理事長挨拶

 「故きを温ねて新しきを知る」

理事長 今井 裕
一般社団法人
日本有病者歯科医療学会

 第30回(一社)日本有病者歯科医療学会(以下,有病者歯科医療学会)学術大会が町田市民病院歯科・歯科口腔外科部長 小笠原健文先生の下で行われる運びとなりました.第1回学術大会を町田市民病院口腔外科部長 白川正順先生(当時)が担当されて以来,当学会の創立30周年という節目に再び同施設で開催されますことは感慨深いものを感じます.

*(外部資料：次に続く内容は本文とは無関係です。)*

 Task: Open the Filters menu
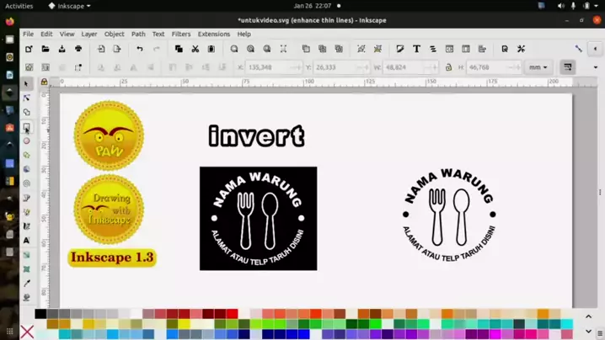point(181,35)
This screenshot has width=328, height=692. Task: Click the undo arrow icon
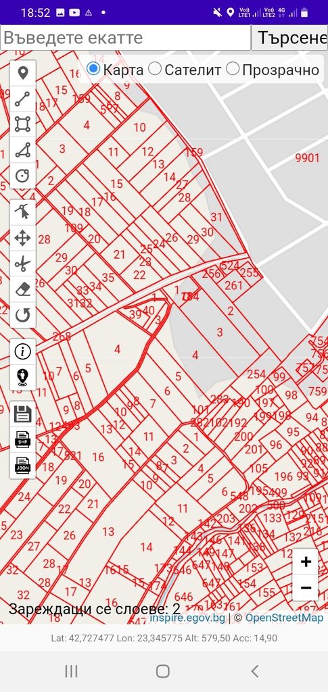[x=22, y=315]
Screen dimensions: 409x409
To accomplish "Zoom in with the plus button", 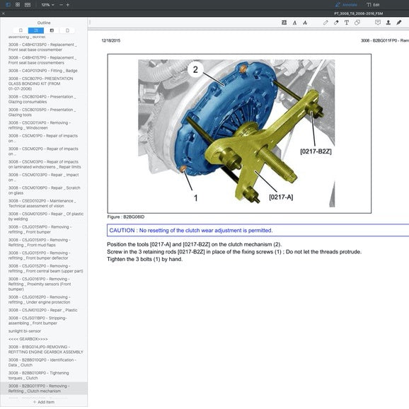I will point(67,5).
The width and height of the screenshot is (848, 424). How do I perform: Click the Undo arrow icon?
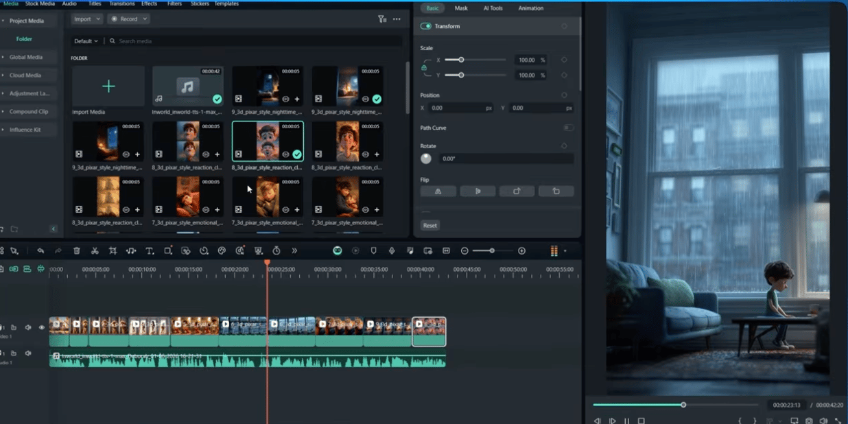click(x=40, y=251)
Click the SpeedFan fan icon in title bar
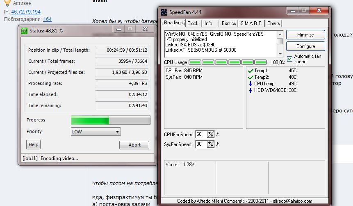353x206 pixels. coord(164,12)
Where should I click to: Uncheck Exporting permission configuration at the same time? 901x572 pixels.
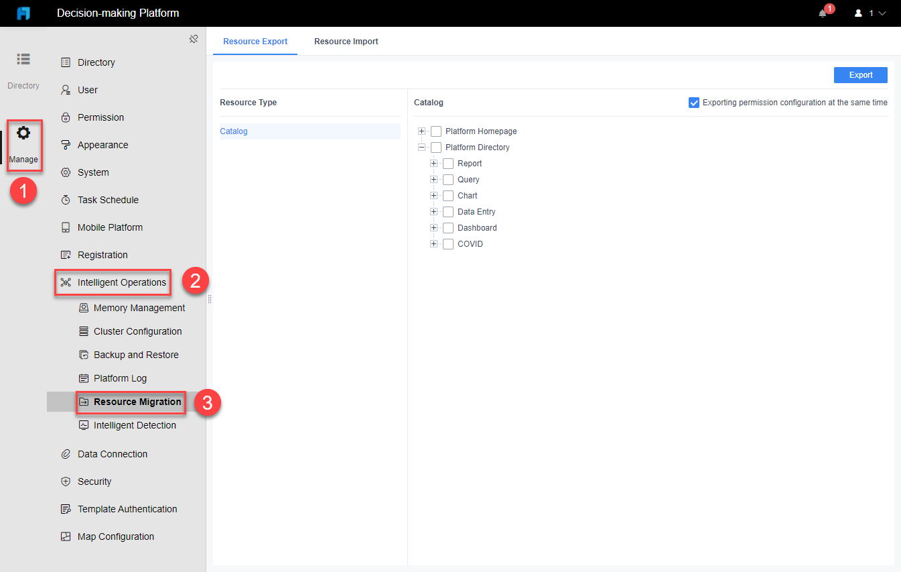click(694, 102)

 ご承知のとおり,昨年来のCOVID-19感染拡大は日常生活を崩壊し,われわれアカデミアの活動も多くの制限が課せられ,当学会におきましても昨年の学術大会は通常通りの開催ができず,紙上開催を余儀なくされたことは記憶に新しいことと存じます.そのような中,学会開催の準備にあたってこられました小笠原健文先生はじめ関係各位のご苦労は大変であったと推察しておりますが,当学会では初めての試みとして,従来の集合型開催とWeb開催を併用したハイブリッド方式で開催するという決断されたことに敬意を払うとともに,すばらしい企画とそうそうたる講師の先生方をお招き戴きましたことに,学会を代表し心から感謝を申し上げます.

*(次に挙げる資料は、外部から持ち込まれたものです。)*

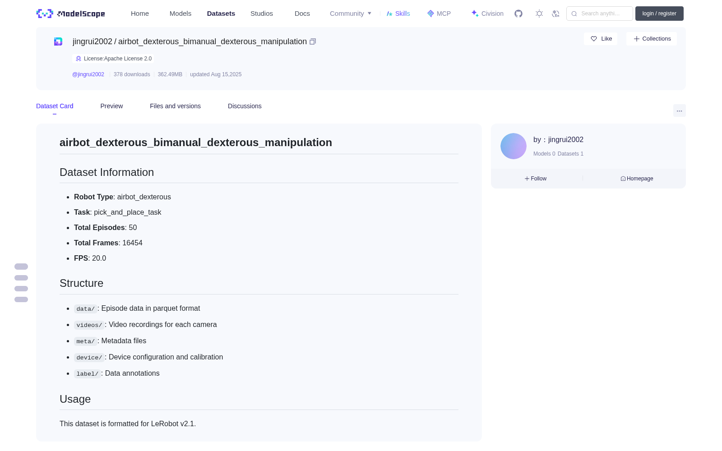Switch language with the translate icon
722x451 pixels.
(556, 14)
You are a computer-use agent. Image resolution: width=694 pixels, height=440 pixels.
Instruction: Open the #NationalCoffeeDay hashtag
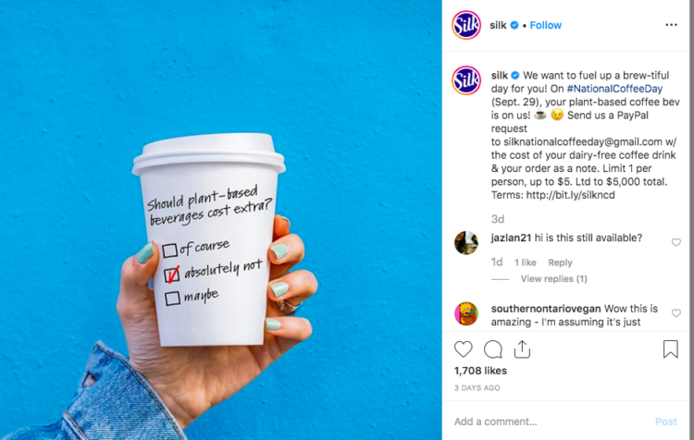click(x=614, y=89)

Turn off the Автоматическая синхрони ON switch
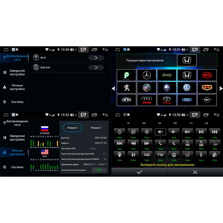coord(99,170)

 さて,当学会は人口動態に伴う疾病構造の変化を学術的に探究し,医学的に何らかの配慮が必要な歯科患者に医療関連職種との連携の下安全で適切な歯科医療を提供し,国民の健康に貢献することを理念とし発足しました.先達の先見の明に只々驚くばかりで,現在,急速に進行している社会構造の変化を勘案すると,30年という時空を経て今まさに時代が当学会の理念に追いついてきた,つまり,有病者歯科医療そのものが社会に求められている時代になった,と申し上げても過言ではないと存じます.

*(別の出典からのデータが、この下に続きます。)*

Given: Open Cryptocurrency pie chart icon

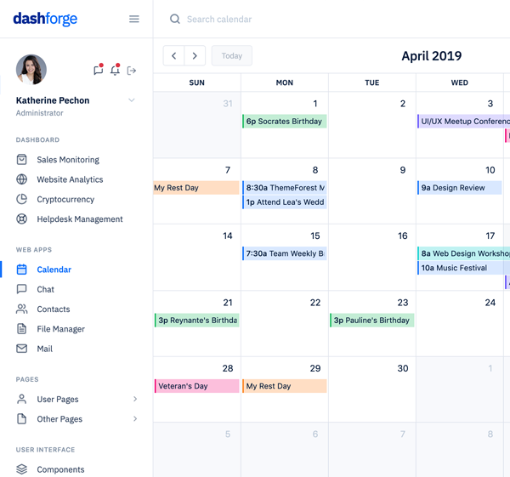Looking at the screenshot, I should coord(22,199).
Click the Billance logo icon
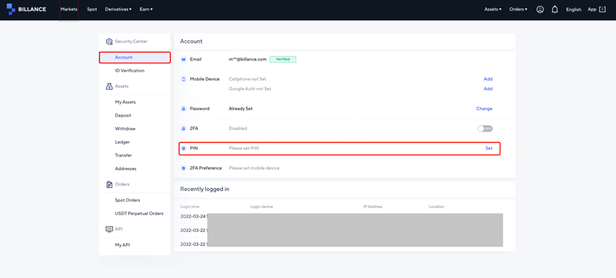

 大会長は,このような時空を経て開催される本学術大会のテーマを「これまでの30 年,これからの30 年」と掲げられ,当学会のこれまでを振り返り,さらに今後の歯科医学・歯科医療のなかでどうあるべきかを協議し,更には歯科専門医制度の課題も含め,歯科の専門性から有病者歯科医療学会を考えたいと結んでおられます.つまり,本学術大会は社会的要請でもある近未来に向けた歯科医療を展望するもので,この課題に対し会員ひとりひとりが思惟すべきであると考えます.また,特別講演講師として,河野太郎行政改革担当大臣(新型コロナウイルスワクチン接種推進担当大臣,他)にご登壇賜り,また,神奈川歯科大学副学長,環境病理学教授槻木恵一先生に新型コロナウイルスと歯周病との関係についてご講演いただくなど,極めてタイムリーな企画満載であり,会員へ益するもの大であると期待するものであります.なお,今回の学術大会は,学会創設30年という節目の学術大会のため,「有病者歯科医療学会設立30周年記念学術大会」と冠しました.是非その意味をご理解賜り,一人でも多くの先生方に参加していただき,学びと共にお祝いしていただければ幸いです.
 末尾にあたりまして,第30回日本有病者歯科医療学会学術大会が有病者歯科医療の専門性を高め,会員の先生方にとり少しでもお役に立つとともに,さらなる歯科医療の向上と国民の健康に寄与する意味におきましても成功裏に行われますよう祈念申し上げ,ご挨拶とさせていただきます.